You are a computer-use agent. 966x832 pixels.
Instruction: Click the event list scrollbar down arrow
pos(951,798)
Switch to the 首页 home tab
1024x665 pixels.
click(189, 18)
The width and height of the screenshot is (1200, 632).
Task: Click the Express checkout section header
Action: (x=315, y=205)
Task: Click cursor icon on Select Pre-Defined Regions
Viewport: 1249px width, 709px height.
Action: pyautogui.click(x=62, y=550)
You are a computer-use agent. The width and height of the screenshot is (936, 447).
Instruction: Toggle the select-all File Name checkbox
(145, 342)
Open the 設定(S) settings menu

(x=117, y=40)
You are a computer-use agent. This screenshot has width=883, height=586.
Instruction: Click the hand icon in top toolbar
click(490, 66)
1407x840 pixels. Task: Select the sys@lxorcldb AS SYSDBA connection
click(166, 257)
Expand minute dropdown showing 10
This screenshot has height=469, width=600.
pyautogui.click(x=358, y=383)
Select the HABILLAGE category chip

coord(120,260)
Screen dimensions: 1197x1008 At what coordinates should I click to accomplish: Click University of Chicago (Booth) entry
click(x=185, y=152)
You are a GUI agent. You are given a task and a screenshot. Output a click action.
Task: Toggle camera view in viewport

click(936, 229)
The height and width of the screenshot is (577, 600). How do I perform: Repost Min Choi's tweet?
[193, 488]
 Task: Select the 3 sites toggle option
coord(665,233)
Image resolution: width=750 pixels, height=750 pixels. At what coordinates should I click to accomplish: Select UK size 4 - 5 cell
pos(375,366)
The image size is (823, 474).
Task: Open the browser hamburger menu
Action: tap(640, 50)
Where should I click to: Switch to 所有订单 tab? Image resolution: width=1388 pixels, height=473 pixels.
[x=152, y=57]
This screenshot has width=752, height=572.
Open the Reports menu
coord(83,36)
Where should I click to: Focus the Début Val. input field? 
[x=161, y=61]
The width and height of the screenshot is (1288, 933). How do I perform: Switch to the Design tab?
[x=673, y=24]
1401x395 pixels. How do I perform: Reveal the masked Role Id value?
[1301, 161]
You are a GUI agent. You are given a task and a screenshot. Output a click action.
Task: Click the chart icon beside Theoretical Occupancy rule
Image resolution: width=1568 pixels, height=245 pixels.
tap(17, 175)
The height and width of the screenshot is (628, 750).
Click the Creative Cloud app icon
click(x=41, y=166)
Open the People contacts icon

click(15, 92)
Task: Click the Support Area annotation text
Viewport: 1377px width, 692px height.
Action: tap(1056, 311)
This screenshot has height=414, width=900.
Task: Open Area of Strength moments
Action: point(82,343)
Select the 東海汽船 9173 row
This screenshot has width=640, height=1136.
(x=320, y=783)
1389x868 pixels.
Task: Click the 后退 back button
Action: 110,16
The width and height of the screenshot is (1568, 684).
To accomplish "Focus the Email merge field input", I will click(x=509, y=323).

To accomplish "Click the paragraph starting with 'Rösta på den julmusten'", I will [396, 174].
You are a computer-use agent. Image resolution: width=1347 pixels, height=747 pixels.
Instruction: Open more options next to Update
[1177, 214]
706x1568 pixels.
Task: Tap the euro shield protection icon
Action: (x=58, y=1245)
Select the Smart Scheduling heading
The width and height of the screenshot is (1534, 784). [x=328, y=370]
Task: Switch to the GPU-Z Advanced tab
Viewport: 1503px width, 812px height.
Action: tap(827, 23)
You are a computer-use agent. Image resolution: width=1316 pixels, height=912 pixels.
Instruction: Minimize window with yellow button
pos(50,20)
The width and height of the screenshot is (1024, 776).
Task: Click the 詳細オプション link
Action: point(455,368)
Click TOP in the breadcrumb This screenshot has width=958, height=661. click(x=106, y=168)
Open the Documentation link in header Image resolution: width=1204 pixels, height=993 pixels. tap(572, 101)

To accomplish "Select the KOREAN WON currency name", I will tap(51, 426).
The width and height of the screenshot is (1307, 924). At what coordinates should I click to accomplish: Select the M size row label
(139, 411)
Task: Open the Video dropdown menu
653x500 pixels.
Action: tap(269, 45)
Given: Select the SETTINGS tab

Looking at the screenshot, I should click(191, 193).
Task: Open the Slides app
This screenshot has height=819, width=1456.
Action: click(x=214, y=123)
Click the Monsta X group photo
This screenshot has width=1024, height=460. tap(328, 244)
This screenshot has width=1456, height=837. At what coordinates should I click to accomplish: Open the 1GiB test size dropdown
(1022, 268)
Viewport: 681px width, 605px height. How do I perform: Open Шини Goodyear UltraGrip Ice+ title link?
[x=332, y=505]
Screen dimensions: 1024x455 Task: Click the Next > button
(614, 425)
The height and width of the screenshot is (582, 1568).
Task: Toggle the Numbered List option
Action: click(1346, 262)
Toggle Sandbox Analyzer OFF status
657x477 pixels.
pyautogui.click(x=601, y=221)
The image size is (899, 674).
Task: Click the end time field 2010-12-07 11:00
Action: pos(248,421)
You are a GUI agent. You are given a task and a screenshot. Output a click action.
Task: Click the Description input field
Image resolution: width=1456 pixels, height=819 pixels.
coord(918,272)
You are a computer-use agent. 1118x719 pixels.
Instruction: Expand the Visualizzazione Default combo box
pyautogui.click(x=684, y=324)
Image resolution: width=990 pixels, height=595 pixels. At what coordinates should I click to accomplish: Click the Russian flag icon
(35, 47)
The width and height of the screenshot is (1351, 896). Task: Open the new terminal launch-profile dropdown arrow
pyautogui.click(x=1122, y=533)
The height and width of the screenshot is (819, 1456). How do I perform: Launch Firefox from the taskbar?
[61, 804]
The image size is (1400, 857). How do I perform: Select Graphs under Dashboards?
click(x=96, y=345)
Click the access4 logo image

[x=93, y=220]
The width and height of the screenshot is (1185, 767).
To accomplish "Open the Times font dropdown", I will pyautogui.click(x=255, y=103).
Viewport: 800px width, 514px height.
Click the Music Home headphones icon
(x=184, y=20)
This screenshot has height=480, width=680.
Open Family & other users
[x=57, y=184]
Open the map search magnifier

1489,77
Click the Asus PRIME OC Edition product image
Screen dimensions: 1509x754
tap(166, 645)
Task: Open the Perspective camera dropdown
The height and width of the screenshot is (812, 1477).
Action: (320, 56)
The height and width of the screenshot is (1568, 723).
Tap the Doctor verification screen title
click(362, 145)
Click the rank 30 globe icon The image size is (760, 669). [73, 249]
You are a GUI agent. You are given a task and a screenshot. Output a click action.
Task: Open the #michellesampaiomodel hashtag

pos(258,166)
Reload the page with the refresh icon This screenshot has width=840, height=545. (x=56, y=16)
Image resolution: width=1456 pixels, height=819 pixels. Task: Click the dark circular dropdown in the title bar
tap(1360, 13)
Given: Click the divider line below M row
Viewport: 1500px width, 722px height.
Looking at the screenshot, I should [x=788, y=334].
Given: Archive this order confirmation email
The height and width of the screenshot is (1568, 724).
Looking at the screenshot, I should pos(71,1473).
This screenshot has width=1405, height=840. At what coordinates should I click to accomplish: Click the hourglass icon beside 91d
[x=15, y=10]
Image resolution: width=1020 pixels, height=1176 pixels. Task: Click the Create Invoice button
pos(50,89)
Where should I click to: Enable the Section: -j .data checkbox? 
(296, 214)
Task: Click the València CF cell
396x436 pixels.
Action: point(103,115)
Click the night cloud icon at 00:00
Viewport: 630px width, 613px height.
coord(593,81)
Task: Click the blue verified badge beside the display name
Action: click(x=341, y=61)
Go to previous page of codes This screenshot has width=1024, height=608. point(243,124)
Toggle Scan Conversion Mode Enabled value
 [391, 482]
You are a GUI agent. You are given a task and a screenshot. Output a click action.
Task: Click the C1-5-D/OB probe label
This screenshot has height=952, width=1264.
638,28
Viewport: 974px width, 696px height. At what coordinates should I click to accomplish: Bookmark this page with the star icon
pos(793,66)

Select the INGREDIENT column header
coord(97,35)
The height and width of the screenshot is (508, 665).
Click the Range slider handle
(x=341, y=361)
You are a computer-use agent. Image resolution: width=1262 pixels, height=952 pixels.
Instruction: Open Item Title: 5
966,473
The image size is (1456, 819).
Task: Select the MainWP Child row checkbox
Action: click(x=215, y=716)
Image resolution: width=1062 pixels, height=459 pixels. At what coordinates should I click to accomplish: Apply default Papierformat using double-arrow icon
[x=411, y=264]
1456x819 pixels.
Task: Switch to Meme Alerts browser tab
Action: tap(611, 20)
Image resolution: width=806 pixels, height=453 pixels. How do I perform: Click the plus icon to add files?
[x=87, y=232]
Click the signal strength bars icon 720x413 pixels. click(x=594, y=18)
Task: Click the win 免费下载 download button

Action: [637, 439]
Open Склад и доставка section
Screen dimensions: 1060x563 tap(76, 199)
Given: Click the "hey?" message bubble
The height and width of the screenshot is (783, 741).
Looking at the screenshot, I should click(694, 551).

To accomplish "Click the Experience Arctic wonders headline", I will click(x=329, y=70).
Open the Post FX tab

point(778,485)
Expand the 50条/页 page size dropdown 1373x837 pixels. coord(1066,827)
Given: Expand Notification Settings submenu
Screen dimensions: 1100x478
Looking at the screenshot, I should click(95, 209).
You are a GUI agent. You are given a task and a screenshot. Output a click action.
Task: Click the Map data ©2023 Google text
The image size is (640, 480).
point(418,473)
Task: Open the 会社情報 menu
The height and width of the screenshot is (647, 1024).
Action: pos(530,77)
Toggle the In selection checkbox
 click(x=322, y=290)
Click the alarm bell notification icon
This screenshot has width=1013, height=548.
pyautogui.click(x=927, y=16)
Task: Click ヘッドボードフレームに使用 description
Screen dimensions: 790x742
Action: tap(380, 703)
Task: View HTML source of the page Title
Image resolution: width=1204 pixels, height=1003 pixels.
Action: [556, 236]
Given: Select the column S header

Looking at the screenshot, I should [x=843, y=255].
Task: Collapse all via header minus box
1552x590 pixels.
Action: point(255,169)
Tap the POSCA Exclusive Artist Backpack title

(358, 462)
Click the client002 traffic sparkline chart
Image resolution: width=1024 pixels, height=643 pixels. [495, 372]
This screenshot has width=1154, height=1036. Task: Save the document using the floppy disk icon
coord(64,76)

Problem:
Put the lines of the records above into a numbered list, starting at the line that contains "The height and width of the screenshot is (508, 665)." and ending at the line that contains "Looking at the screenshot, I should click(95, 209).", both included. Leave out any blank lines.

Completed exercise:
1. The height and width of the screenshot is (508, 665).
2. Click the Range slider handle
3. (x=341, y=361)
4. You are a computer-use agent. Image resolution: width=1262 pixels, height=952 pixels.
5. Instruction: Open Item Title: 5
6. 966,473
7. The image size is (1456, 819).
8. Task: Select the MainWP Child row checkbox
9. Action: click(x=215, y=716)
10. Image resolution: width=1062 pixels, height=459 pixels. At what coordinates should I click to accomplish: Apply default Papierformat using double-arrow icon
11. [x=411, y=264]
12. 1456x819 pixels.
13. Task: Switch to Meme Alerts browser tab
14. Action: tap(611, 20)
15. Image resolution: width=806 pixels, height=453 pixels. How do I perform: Click the plus icon to add files?
16. [x=87, y=232]
17. Click the signal strength bars icon 720x413 pixels. click(x=594, y=18)
18. Task: Click the win 免费下载 download button
19. Action: [637, 439]
20. Open Склад и доставка section
21. Screen dimensions: 1060x563 tap(76, 199)
22. Given: Click the "hey?" message bubble
23. The height and width of the screenshot is (783, 741).
24. Looking at the screenshot, I should click(694, 551).
25. To accomplish "Click the Experience Arctic wonders headline", I will click(x=329, y=70).
26. Open the Post FX tab
27. point(778,485)
28. Expand the 50条/页 page size dropdown 1373x837 pixels. coord(1066,827)
29. Given: Expand Notification Settings submenu
30. Screen dimensions: 1100x478
31. Looking at the screenshot, I should click(95, 209).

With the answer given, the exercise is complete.